In recent years, different technologies have been used to measure genome-wide gene expression levels and to study the transcriptome across many types of tissues and in response to in vitro treatments. However, a full understanding of gene regulation in any given cellular and environmental context combination is still missing. This is partly because analyzing tissue/environment-specific gene expression generally implies screening a large number of cellular conditions and samples, without prior knowledge of which conditions are most informative (e.g. some cell types may not respond to certain treatments).
To circumvent these challenges, researchers from Wayne State University have established a new two-step high-throughput and cost-effective RNA-seq approach: the first step consists of gene expression screening of a large number of conditions, while the second step focuses on deep sequencing of the most relevant conditions (e.g. largest number of differentially expressed genes). This study design allows for a fast and economical screen in step one, with a more profitable allocation of resources for the deep sequencing of re-pooled libraries in step two.
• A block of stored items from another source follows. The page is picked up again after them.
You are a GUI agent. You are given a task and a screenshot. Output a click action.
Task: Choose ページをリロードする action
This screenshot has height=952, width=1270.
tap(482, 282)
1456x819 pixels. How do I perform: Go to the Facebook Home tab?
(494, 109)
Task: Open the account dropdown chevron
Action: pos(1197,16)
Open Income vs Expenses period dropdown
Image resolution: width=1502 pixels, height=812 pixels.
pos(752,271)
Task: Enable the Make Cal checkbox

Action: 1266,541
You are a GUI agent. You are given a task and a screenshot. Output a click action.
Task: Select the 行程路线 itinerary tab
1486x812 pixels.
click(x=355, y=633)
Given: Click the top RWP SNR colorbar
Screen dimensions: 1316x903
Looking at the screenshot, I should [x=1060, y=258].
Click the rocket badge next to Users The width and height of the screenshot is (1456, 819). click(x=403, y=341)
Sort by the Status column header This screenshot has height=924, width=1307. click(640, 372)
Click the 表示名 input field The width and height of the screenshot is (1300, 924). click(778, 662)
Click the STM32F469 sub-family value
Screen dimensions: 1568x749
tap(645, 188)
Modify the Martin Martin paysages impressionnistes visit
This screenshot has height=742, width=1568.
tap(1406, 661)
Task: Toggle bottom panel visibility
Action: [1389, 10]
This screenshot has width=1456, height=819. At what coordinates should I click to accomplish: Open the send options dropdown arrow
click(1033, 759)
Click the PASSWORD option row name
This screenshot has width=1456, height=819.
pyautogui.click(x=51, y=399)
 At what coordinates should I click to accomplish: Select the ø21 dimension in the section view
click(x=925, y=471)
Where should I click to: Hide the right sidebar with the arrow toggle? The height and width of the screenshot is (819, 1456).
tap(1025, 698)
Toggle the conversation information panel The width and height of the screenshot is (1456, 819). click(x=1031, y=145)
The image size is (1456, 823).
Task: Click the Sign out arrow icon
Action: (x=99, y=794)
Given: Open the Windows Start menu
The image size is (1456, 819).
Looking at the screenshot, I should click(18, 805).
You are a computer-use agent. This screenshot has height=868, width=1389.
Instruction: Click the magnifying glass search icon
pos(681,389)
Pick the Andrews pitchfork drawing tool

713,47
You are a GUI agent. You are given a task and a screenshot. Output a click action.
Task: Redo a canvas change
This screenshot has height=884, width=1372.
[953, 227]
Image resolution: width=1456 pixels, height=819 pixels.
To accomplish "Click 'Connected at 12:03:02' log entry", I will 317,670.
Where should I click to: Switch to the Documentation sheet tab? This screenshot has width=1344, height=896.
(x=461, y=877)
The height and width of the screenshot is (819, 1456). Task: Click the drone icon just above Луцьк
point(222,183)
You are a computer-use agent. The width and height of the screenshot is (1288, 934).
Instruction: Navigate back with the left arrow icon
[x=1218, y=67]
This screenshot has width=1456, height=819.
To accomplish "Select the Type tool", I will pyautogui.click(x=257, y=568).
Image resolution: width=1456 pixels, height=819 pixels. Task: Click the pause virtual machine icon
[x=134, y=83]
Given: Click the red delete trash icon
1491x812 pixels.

They have applied this approach to study the response to 26 treatments in three lymphoblastoid cell line samples and we show that it is applicable for other high-throughput transcriptome profiling requiring iterative refinement or screening.
Heatmap and hierarchical clustering of gene expression levels. Gene expression levels (FPKMs) were clustered for each sample (row coloring) and treatment (column coloring, row labeling) combination. The dendrogram shows the Euclidian distance between samples, while the heatmap shows the Pearson correlation (red = 1, blue = -1).